Я ощутила бы его с меньшей остротой, если бы не претерпела иного, более мучительного, проистекавшего не из-за моих взаимоотношений с другим, а в результате внутреннего расхождения. Я с восторгом перестала быть чистым разумом; когда сердце, голова и плоть в полном согласии, претворение — настоящий праздник. Поначалу я познала только радость: это соответствовало моему оптимизму и успокаивало мое достоинство. Но вскоре обстоятельства заставили меня сделать открытие, которое я с тревогой предчувствовала в двадцать лет: необходимость. Я о ней не ведала и внезапно я стала ее добычей: я не знала ни голода, ни жажды, ни сна.

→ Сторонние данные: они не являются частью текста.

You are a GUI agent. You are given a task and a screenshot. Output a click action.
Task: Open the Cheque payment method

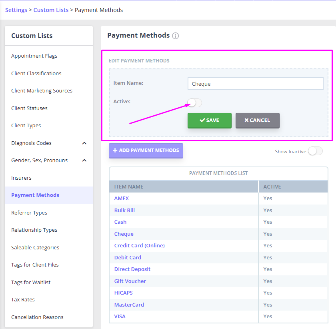(124, 234)
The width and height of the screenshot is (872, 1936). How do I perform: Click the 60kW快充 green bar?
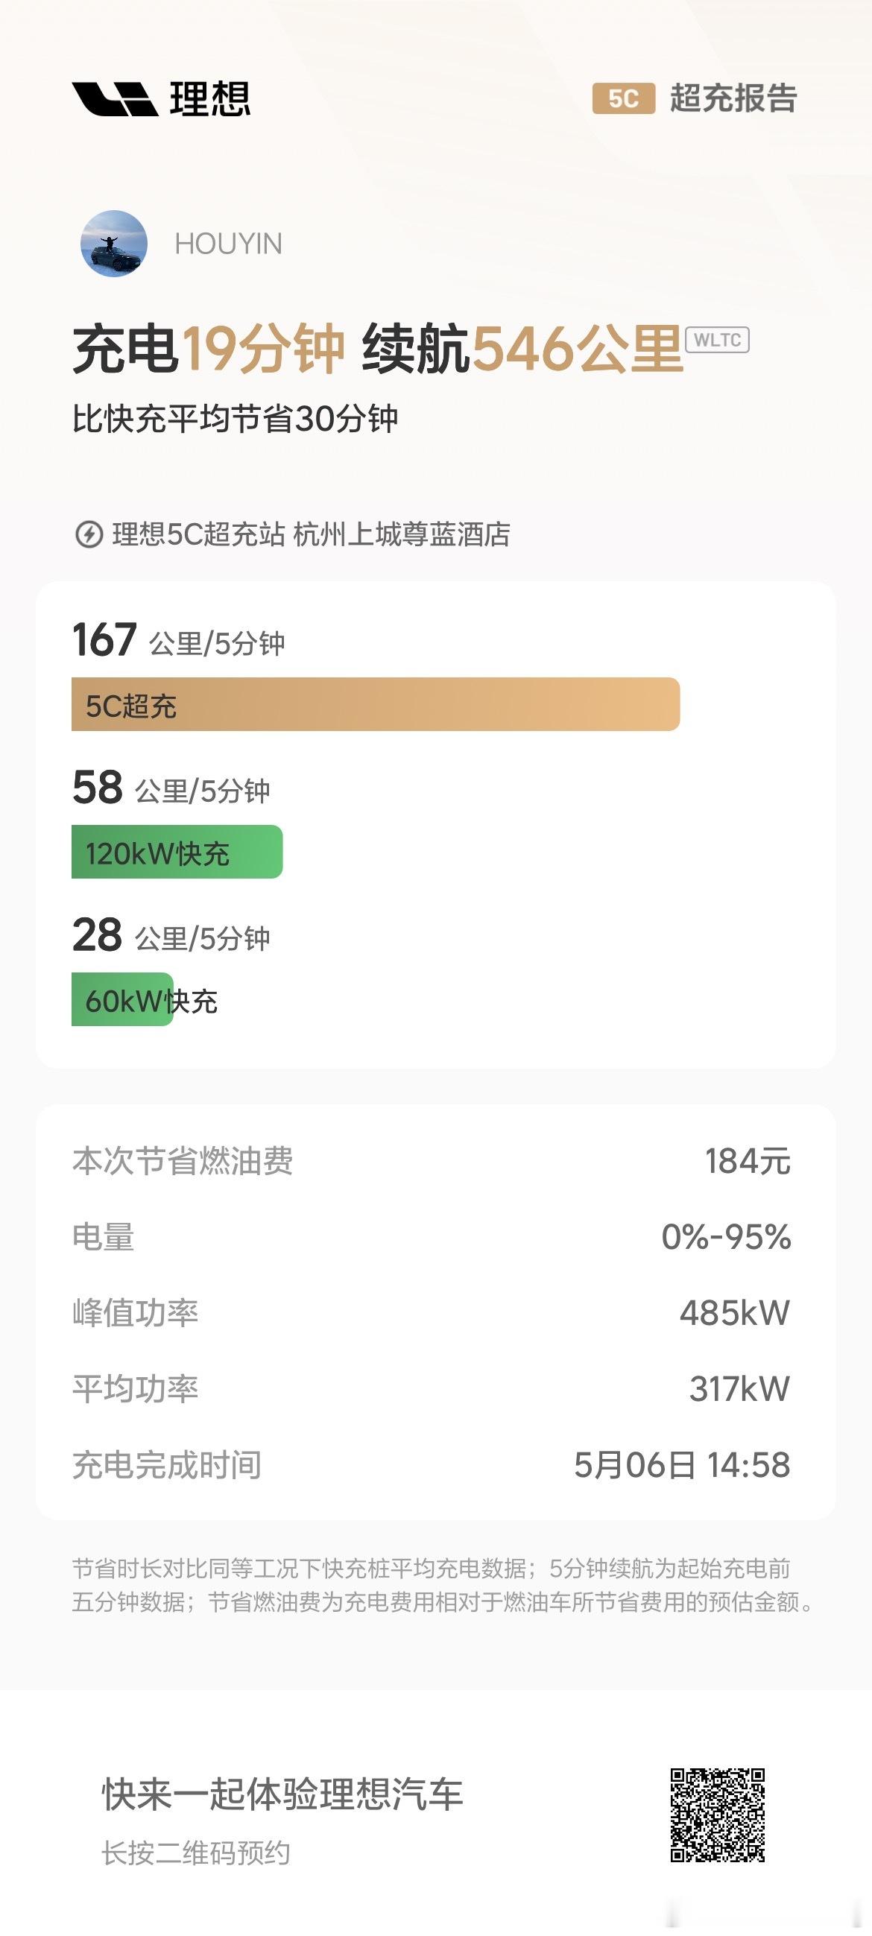[123, 1000]
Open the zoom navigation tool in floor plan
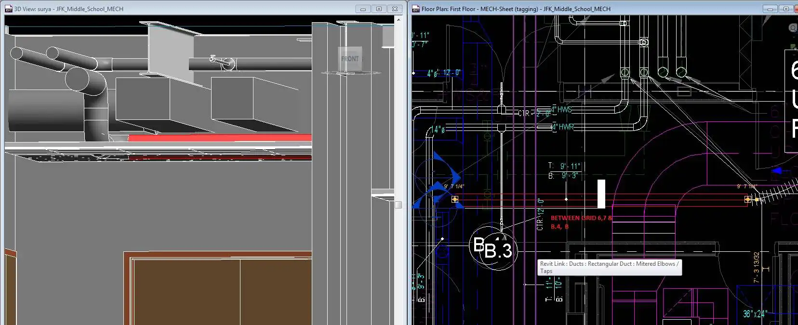 tap(793, 28)
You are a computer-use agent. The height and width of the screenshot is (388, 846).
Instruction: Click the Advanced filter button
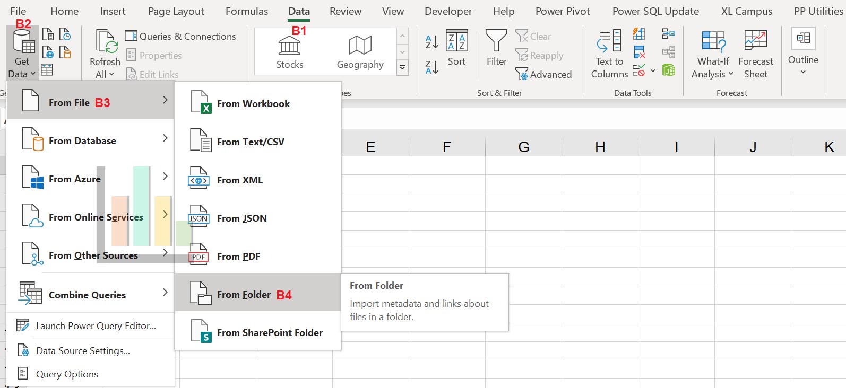point(544,75)
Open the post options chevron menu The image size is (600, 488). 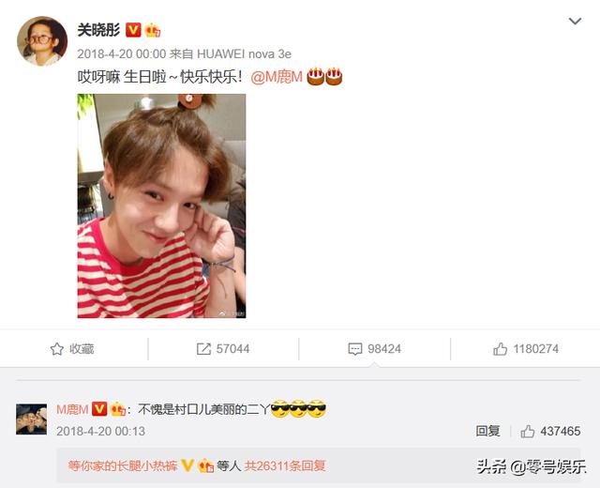pos(575,22)
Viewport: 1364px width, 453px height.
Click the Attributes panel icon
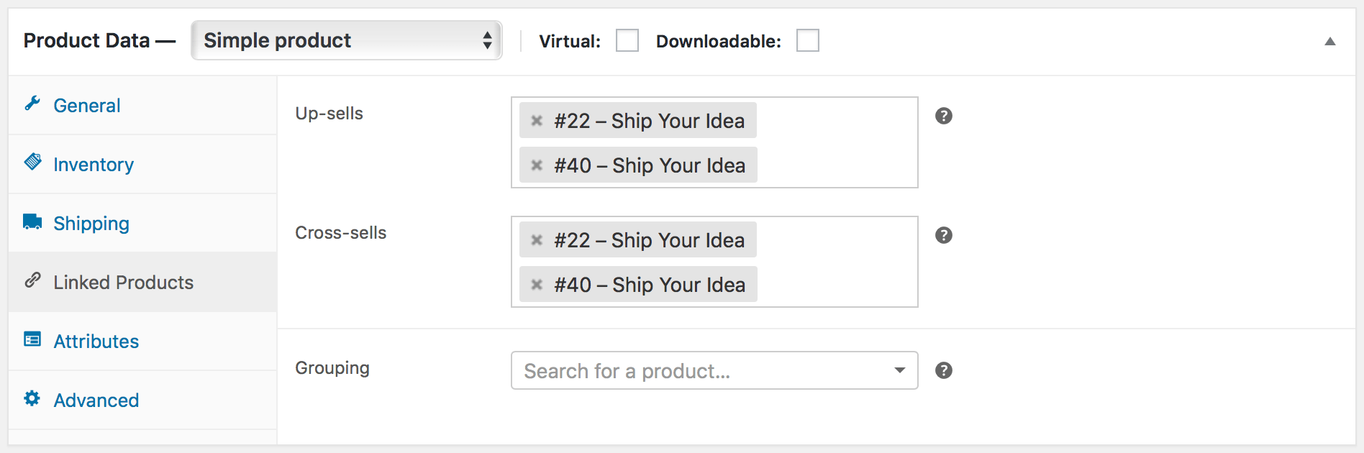coord(32,340)
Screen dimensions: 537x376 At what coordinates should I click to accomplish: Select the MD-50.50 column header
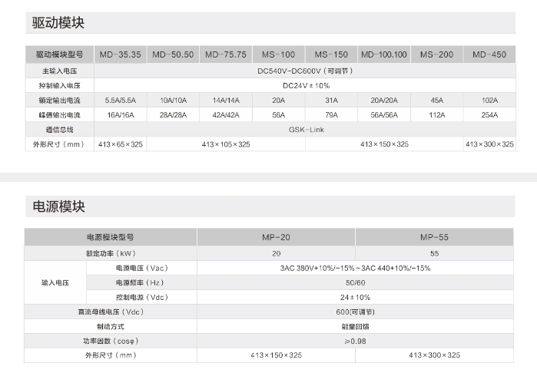[x=173, y=54]
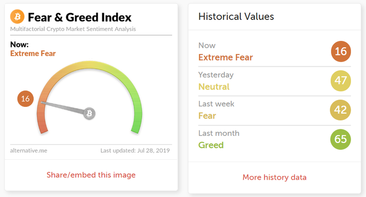Click the alternative.me source text

pos(28,150)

Вдали от Сартра я проводила целые дни и недели; по воскресеньям в Туре мы были слишком несмелыми, чтобы средь бела дня подняться в гостиничный номер; к тому же я была против, чтобы любовь становилась заранее согласованным действием: мне хотелось, чтобы она была свободной, а не обдуманной. Я не допускала возможности ни уступать против своей воли желаниям, ни хладнокровно организовывать свои удовольствия. Любовная радость должна быть столь же неизбежной и столь же неожиданной, как морская зыбь, как цветение персикового дерева, я не могла бы объяснить почему, но меня пугала мысль о разности эмоций моего тела и моих решений. И вот этот разлад совершился. У моего тела имелись свои прихоти, и я не способна была их сдерживать; их напор преодолевал мою оборону. Я обнаружила, что сожаление, достигая плоти, становится не только тоской, но мукой, которая от самых корней волос до ступней ног облачала мою кожу в отравленную тунику. Я терпеть не могла страдать; я ненавидела свое соучастие с тем страданием, которое рождалось в моей крови, и доходило до того, что ненавидела даже биение крови в своих венах. По утрам в метро, еще не очнувшись от сна, я задавалась вопросом, глядя на людей: «Знакома ли им эта пытка? Как случилось, что ни в одной книге никогда не описывалась ее жестокость?» Мало-помалу туника распадалась, и мои веки ощущали свежесть воздуха. Однако вечером наваждение опять пробуждалось, мурашки бегали по моим губам; зеркало посылало мне отражение моего цветущего здоровья, а тайная боль разъедала мои кости.
14
Разумеется, проблема вставала передо мной в такой форме лишь потому, что я была женщиной. Но разрешить ее я пыталась как индивид. Феминизм, борьба полов не имели для меня никакого смысла.